Hypertension has been shown to have a linear correlation with cIMT in adults (82). Balzano et al. showed that although renal transplant recipients had increased cIMT and LVMI compared to healthy controls, there was no progression or worsening in those who underwent annual ABPM monitoring and had well-controlled hypertension (83). This study is reassuring of the fact that while renal transplant recipients have greater cIMT and LVH than healthy controls, regular blood pressure monitoring and aggressive blood pressure control can halt the progression of these intermediate CVD outcomes.
Pulse Wave Velocity
Arterial PWV is a sensitive marker of arterial stiffness, which makes it a good surrogate endpoint for CVD (84). Increased arterial stiffness is an independent predictor of survival in the general population and in CKD patients (85). Normative pediatric reference values are available based on a study of 1,000 healthy children, which enabled the calculation of age- and height-specific SD scores (86). This study was performed on patients in Hungary, Italy, and Algeria with ages ranging between 6 and 20 years. Multiple regression analysis showed that age, height, and blood pressure were major predictors of PWV.

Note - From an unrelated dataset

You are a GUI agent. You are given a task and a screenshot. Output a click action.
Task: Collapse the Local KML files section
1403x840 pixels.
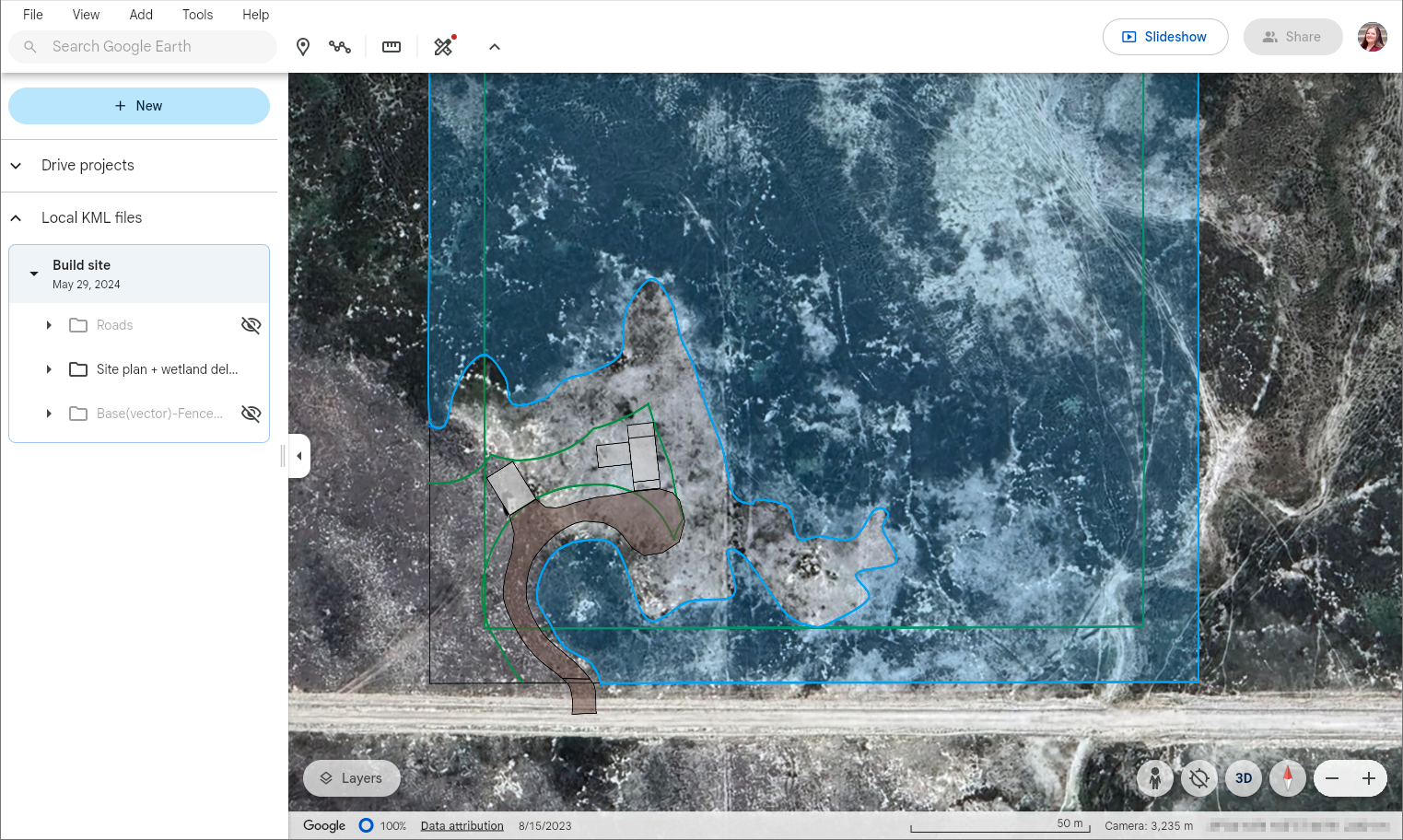pos(16,217)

Chronic kidney disease patients have been shown to have increased PWV. The recent 4C Study looked at numerous cardiovascular endpoints including PWV and found that 20.1% of CKD patients in their cohort had elevated PWV. In their analysis, the rise in PWV was independent of eGFR and moderately correlated with cIMT (87). Sinha et al. (2015) showed that in children with advanced CKD, only poorly controlled hypertension but not GFR was associated with a change in arterial stiffness when compared to healthy matched controls (88). In addition, the Young Finn study showed that childhood hypertension was related to higher adult PWV (89). In pediatric kidney transplant recipients, PWV has been shown to be increased compared to control patients matched for age and weight/height (26, 90). Since pediatric kidney transplant recipients have ongoing CKD, strict BP control may help to lower PWV and future cardiovascular risk in this population.
Myocardial Strain Analysis
The majority of coronary artery disease in CKD patients is asymptomatic and may initially present with arrhythmia and sudden death. Assessing the degree of myocardial strain using ECHO or magnetic resonance (MR) imaging can detect more subtle changes of impaired cardiovascular function, thus offering an opportunity for early intervention.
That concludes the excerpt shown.